To determine whether the defendant’s constitutional right to confront witnesses against him has been violated, “we weigh the materiality of the witness’s direct testimony and the degree of the restriction on cross-examination.”  Commonwealth v. Miles, 420 Mass. 67, 72 (1995).  We note that “a witness may testify only to facts that she has observed and may not give an inference or opinion based upon those facts.”  Olson v. Ela, 8 Mass. App. Ct. 165, 167 (1979).

There is no evidentiary basis to conclude that the witness had personal knowledge about the underlying meaning of the text message.  The witness testified that she had limited communications with the defendant in the months prior to receiving the text messages, and stated “I don’t really recall what was said during that conversation” when asked about a text sent earlier that same day.  “[T]he extent of cross-examination is generally within the control of the trial judge.”  McElwain v. Capotosto, 332 Mass. 1, 3 (1954).  Absent personal knowledge of the witness, the judge did not err in preventing the defendant from further questioning.

Insufficiency of the evidence on the conviction of possession of a firearm without a license.  The defendant acknowledges that the Commonwealth does not have the burden to produce evidence of the defendant’s lack of gun licensure.  See Commonwealth v. Gouse, 461 Mass. 787, 804 (2012).  Licensure is an affirmative defense, which the defendant must raise; the Commonwealth only needs to “prove the absence of properly raised affirmative defenses.”  Ibid., quoting from Commonwealth v. Cabral, 443 Mass. 171, 178 n.15 (2005).  The defendant made no proffer respecting licensure; the judge properly denied the defendant’s motion for a required finding.

Judgments affirmed.

[1] The defendant was found not guilty on an indictment charging armed assault with intent to murder.

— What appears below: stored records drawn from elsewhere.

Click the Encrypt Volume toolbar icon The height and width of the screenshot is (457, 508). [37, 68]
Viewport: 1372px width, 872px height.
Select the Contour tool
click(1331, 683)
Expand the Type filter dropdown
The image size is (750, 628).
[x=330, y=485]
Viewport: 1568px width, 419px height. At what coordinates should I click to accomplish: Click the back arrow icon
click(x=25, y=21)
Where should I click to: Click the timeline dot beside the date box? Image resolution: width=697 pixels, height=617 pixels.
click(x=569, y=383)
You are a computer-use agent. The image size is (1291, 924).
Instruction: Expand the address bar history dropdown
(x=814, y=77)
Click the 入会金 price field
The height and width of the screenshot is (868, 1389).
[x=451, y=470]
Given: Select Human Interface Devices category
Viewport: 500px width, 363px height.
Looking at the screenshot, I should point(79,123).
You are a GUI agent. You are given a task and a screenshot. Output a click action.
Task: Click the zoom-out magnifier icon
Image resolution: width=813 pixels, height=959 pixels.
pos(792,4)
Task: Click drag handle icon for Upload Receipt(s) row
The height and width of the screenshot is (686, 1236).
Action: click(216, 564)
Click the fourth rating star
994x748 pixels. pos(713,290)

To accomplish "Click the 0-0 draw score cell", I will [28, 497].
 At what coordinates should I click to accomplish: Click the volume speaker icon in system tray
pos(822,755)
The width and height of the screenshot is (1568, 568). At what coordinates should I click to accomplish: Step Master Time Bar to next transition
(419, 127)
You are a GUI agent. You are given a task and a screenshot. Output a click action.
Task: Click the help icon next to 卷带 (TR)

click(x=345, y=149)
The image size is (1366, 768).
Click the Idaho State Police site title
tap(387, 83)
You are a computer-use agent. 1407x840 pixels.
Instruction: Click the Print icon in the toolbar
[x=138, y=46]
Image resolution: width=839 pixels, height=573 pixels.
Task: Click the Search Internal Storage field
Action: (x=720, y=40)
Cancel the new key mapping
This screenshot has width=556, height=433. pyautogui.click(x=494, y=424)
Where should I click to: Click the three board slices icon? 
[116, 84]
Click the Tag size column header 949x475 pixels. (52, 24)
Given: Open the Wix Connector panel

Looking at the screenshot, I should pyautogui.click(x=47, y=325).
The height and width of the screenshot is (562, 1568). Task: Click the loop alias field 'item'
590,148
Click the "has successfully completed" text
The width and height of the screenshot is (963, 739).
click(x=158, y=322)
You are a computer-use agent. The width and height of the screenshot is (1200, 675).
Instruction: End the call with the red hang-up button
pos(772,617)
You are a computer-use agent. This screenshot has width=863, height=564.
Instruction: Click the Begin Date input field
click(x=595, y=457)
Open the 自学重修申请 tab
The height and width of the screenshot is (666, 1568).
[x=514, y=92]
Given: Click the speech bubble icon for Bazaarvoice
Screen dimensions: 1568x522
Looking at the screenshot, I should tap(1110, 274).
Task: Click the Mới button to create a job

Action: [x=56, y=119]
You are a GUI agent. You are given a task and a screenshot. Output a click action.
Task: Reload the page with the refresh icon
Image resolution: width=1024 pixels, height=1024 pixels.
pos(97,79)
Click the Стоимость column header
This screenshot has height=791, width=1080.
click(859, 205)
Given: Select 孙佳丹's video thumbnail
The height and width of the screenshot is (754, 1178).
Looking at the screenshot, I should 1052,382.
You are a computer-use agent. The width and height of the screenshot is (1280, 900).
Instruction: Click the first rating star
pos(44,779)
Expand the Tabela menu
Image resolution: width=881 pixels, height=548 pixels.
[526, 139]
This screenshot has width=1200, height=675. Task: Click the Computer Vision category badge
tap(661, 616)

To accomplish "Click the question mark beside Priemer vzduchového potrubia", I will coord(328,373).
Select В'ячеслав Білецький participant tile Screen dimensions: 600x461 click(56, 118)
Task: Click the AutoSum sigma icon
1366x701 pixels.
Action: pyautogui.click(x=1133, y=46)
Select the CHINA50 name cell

[2] The binder contained transcripts of conversations between the defendant and his family about the fact that the family had to mortgage their house to pay for defense counsel, conversations about miscarriages the defendant’s girl friend had, and about other drug use.


[3] The judge asked each juror if he or she had seen the binder in question and, if so, to what extent, and if he or she would be able to disregard the contents of the binder when continuing deliberations.  The judge did not inquire about the role of the binder materials in the jury’s deliberations to that point.  See  Commonwealth v. Fidler, 377 Mass. 192, 198 (1979) (“[J]uror testimony concerning the existence of extraneous influences does not . . . unduly intrude on jury deliberations”).


[4] The Commonwealth subsequently moved that the initial verdict slips be destroyed; the defendant did not oppose the motion, and the judge allowed it.


[5] As Fidler acknowledges, “We recognize that the line between overt factors and matters resting in a juror’s consciousness is not easily drawn, and difficult cases will arise.”  Id. at 198.


[6] The jury’s initial verdict slips were sealed and thus invalidated as they were not “given and affirmed orally by the jurors in open court.”  Commonwealth v. Tennison, 440 Mass. 553, 561 (2003).


[7] The defendant moved for the transmittal of the binder to this court, asserting it was “relevant and absolutely necessary” to our consideration of this issue.  We treat this motion as a claim that the materials were sufficiently prejudicial to render the judge’s finding that the jury could disregard them as clear error.  We conclude from a review of the binder that it does not support such a claim.


[8] Defense counsel began the relevant inquiry by quoting from a text message received by the witness:


Defense counsel:  “‘– car.  He did it with my own car.  And I don’t care if the cops know who killed him.’  What is that in reference to in November of 2009?”

The judge:  “How can she say that?”

Defense counsel:  “Well, because this –”

The judge:  “That’s for the jury.”

Defense counsel:  “Well, I’m asking her.  It’s a text that she received.  And — and I’m asking –”

The judge:  “You’re asking her, in effect, what the sender of that message meant.  And that’s not for her to conclude.”

Defense counsel:  “Can I ask her if she — if she knows anything about what’s referring to a car?”

The judge:  “You can’t ask her what the sender meant.”